バイデン大統領は12月2日、貨物鉄道の全国的なストライキを回避するため、前日までに上下両院で可決した「暫定合意」の受入れを当事者に義務付ける法案に署名した。貨物鉄道労使は9月15日に賃上げなどを内容とする労働協約改定の「暫定合意」を交わしていたが、最大の組合員数を擁する労組の組合員らが有給病気休暇の付与を求めて承認せず、ストライキの可能性が再び高まっていた。

「暫定合意」を4労組が否決

全米の貨物鉄道会社の労使はこの3年間、労働協約の改定交渉を続けてきた。交渉が難航したため、鉄道労働法に基づき、全国調停委員会(National Mediation Board、NMB)が2022年2月、調停に乗り出したが、それでも解決できなかった。次いで、バイデン大統領が大統領緊急委員会(Presidential Emergency Board、PEB)を設置し、8月16日に解決策としての勧告を提出する事態となった。

貨物鉄道業界の労使交渉は、30以上の主要会社(ユニオン・パシフィック、BNSF、CSXなど)を代表する全国輸送会社会議委員会(National Carriers’ Conference Committee 、NCCC)と、約11万5,000人の労働者を代表する12の労働組合との間で行われる。勧告の受入れをめぐるNCCCと各労組との交渉は、ストライキ突入直前の9月15日にひとまず決着。両者で「暫定合意」を交わし、各労組で組合員の承認を得る段階へと進んだ。
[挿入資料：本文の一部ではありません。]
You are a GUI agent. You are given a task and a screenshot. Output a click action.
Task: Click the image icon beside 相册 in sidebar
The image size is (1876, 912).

その後、12組合のうち8組合では「暫定合意」を承認したが、最大の組合員数を擁する国際板金・航空・鉄道・運輸労働組合(輸送部門)(SMART-TD)及び道路・路線保守労働組合(BMWED)、鉄道信号員労働組合 (BRS)、ボイラー技士・造船鉄工・鍛造工・助手国際労働組合(IBB)の4労組が否決。12月9日の午前0時1分を交渉期限に再度設定し、合意できなければストライキを決行する構えを見せた。

バイデン大統領はストライキによる供給網(サプライチェーン)の混乱を危惧して再び介入。先の「暫定合意」の受入れを義務づける法案の策定を連邦議会に要請した。議会は州際通商(ひとつの州を超えた通商)の規制を認める米国憲法の通商条項に基づき、ストライキを回避するための立法措置をとることができる。議会下院は11月30日、上院は12月1日にそれぞれこうした内容の法案(決議案)を可決。2日に大統領が署名して成立した。同法は制定の趣旨を「基本的な輸送サービスを全国的に奪うほど、州際通商を大きく妨害するおそれのある労働争議を回避するため」と説明している。

有給病気休暇の付与が争点に

「暫定合意」での協約改定内容は、PEBが8月16日に出した勧告に基づく(注1)。2020年に遡って2024年までの年次昇給(協約発効時14.1%、5年間で複利24%の引き上げ)と賞与(5年間で毎年1,000ドル)の支給、1日分の有給休暇の付与などを盛り込んだ。労組側は15日間の有給病気休暇の付与を求めていたが、最終的に上述の内容で妥協していた。だが、各労組での組合員投票の結果、4つの労組で「暫定合意」の受入れが否決されたことで、承認のプロセスは頓挫した。

議会下院では、労働組合の主張に賛同する民主党の議員が多数を占める(注2)。こうした議員らは、「暫定合意」の受入れを義務づける法案とは別に、7日間の有給病気休暇を付与する法案を提出し、可決させた。しかし、与野党が拮抗する上院はこれを否決している。

バイデン大統領は法案への署名の際、「貨物鉄道でストライキが発生すれば、米国の産業の多くが文字通り閉鎖され、76万5,000人が失業していた」と指摘したうえで、「雇用を救い、何百万もの勤労者世帯を損害や破壊から守り、休暇シーズンのサプライチェーンを安定させた」と今回の議会介入によるストライキの回避を評価している。